Monday, October 11, 2010

pure Java Nokogiri - XSLT extension function -

Here's a memo of pure Java Nokogiri about an implementation of XSLT extension function. In short, I concluded pure Java version is unable to support Nokogiri style XSLT extension function. I've tried possible ways to make it happen, but for an inevitable reason, I settled to this conclusion. However, in future, this part might be reconsidered when XML libraries and APIs are replaced to others. For the future version of pure Java Nokogiri, I'm going to write down what I did and what was the problem. Hopefully, this memo will help to retry the implementation later.


1. What is XSLT extension function?

XSLT extension is defined in "14 Extensions" of XSL Transformations (XSLT)
Version 1.0 (http://www.w3.org/TR/xslt), which allows users to delegate an XSLT processing to a specified function/method written in a programming languages such as Ruby, Java, JavaScript. As in Nokogiri's test case,

<xsl:stylesheet version="1.0"
xmlns:xsl="http://www.w3.org/1999/XSL/Transform"
xmlns:f="http://e.org/functions"
extension-element-prefixes="f">

<xsl:template match="text()">
<xsl:copy-of select="f:capitalize(.)"/>
</xsl:template>
....

the element, "extension-element-prefixes," indicates the function is tied to this namespace. This XSL file should be common to all languages used to write the function.

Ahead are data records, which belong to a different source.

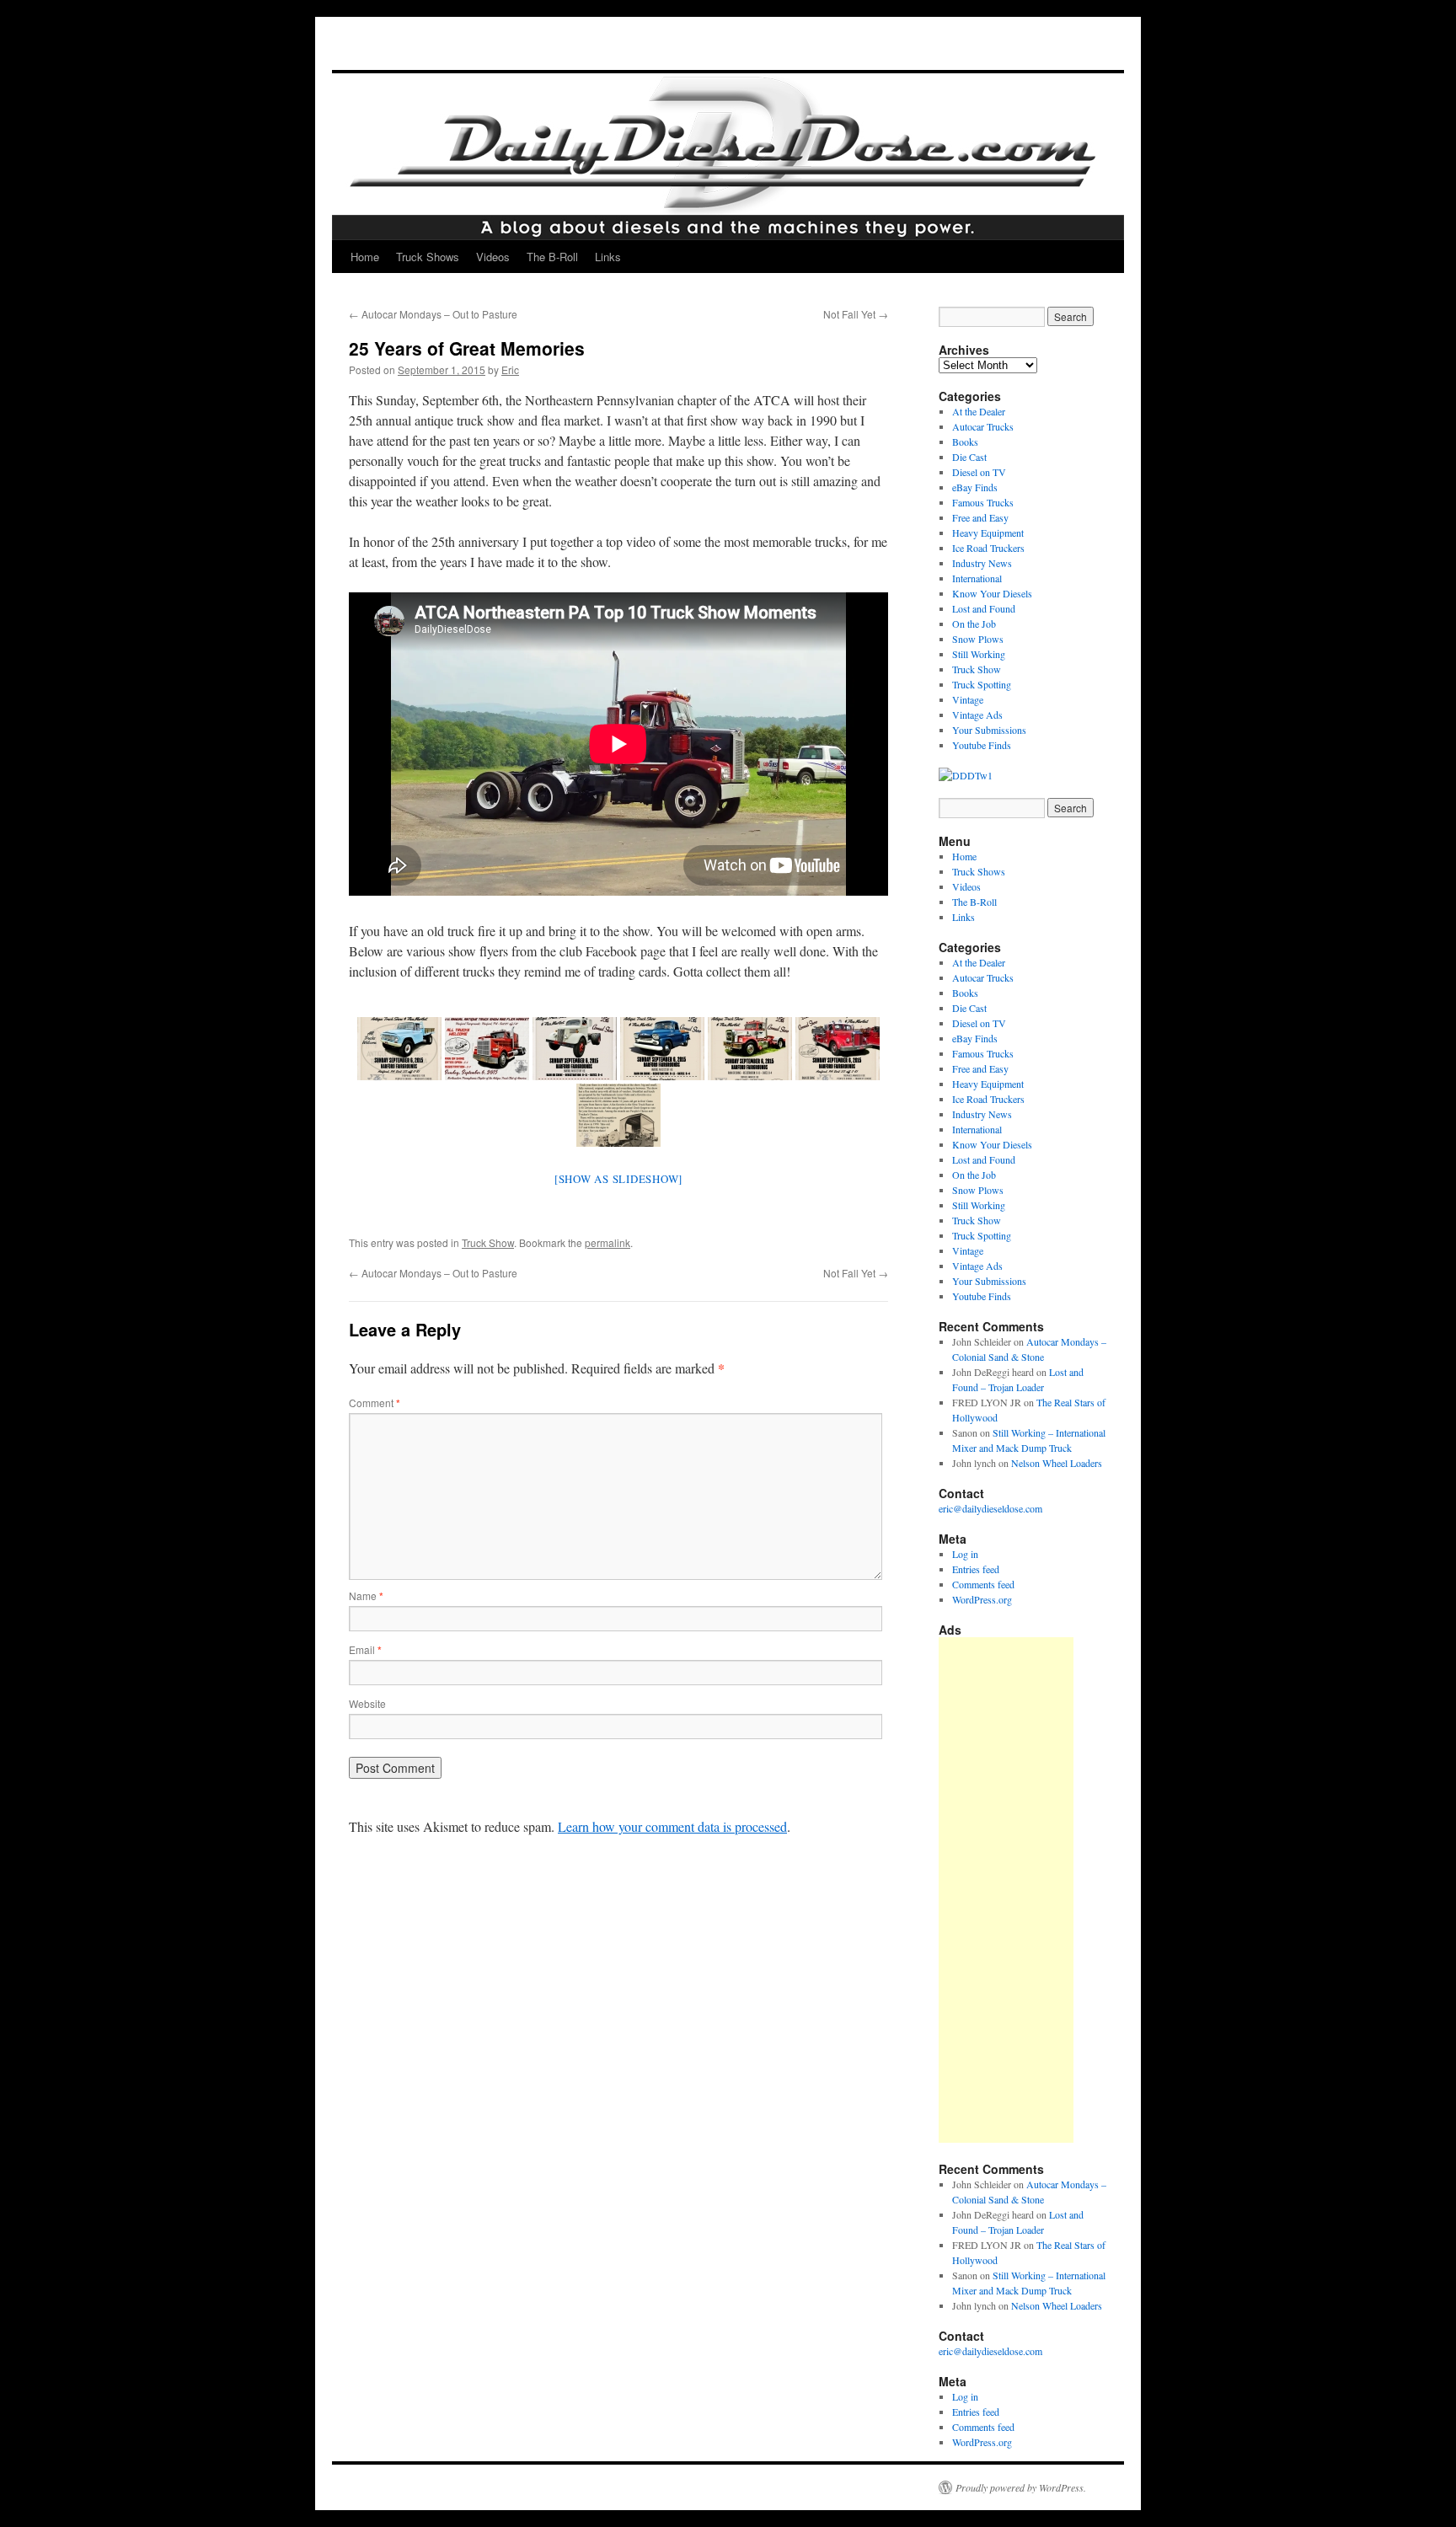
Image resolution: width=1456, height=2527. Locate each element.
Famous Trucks (983, 502)
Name (366, 1595)
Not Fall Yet (855, 314)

2. Nokogiri style function mapping

Nokogiri maps the namesapce to the function as in below:

foo = Class.new do
def capitalize nodes
nodes.first.content.upcase
end
end

XSLT.register "http://e.org/functions", foo

Thus, a receiver object is registered to XSLT processor with the URL tag. It is nice Ruby friendly design. <xsl:copy-of select="f:capitalize(.)"/> above executes a "capitalize" method of the "foo" object.


3. How Java handles this?

As far as I googled about a Java way, not many documents, blogs, articles were out there. Probably, Extending XSLT with Java - Chapter 17. XSLT would be the best described one. This explains how to delegate the process to a Java method tied to the namespace. Xalan has the document, Xalan-Java Extensions; however, this uses BSF (Bean Scripting Framework: http://jakarta.apache.org/bsf/) to execute a function/method written in an XSL file. So, the first one has a possibility to realize Nokogiri style.


While I tried a couple of patterns, the "extension-element-prefixes" element seemed not to have a much meaning. Instead, "xmlns:java="http://xml.apache.org/xslt/java" and "xmlns:foo="xalan://[fully qualified class name]" worked. OK, so pure Java version of Nokogiri needs a specific rule to use XSLT extension function. This might be better than unsupported. Then, I wrote a Java class below to see whether it worked or not:

package Canna;

public class ExtensionFoo {
public static Object exec(String method, Object value) {
.....
}
}

The method should be static to be called from XSLT processor. The first argument is a method name to make the style resemble to the Nokogiri way. Since I thought

foo = Class.new do
def capitalize nodes
nodes.first.content.upcase
end
end

XSLT.register "http://e.org/functions", foo

xsl = Nokogiri.XSLT(<<-EOXSL)
<?xml version="1.0"?>
<xsl:stylesheet version="1.0"
xmlns:xsl="http://www.w3.org/1999/XSL/Transform"
xmlns:foo="xalan://nokogiri.internals.XsltExtensionFunction"
extension-element-prefixes="foo">

<xsl:template match="text()">
<xsl:copy-of select="foo:exec('capitalize' .)"/>
</xsl:template>
...

would not be a bad substitution. Users need to have just a small rule only in the xsl file.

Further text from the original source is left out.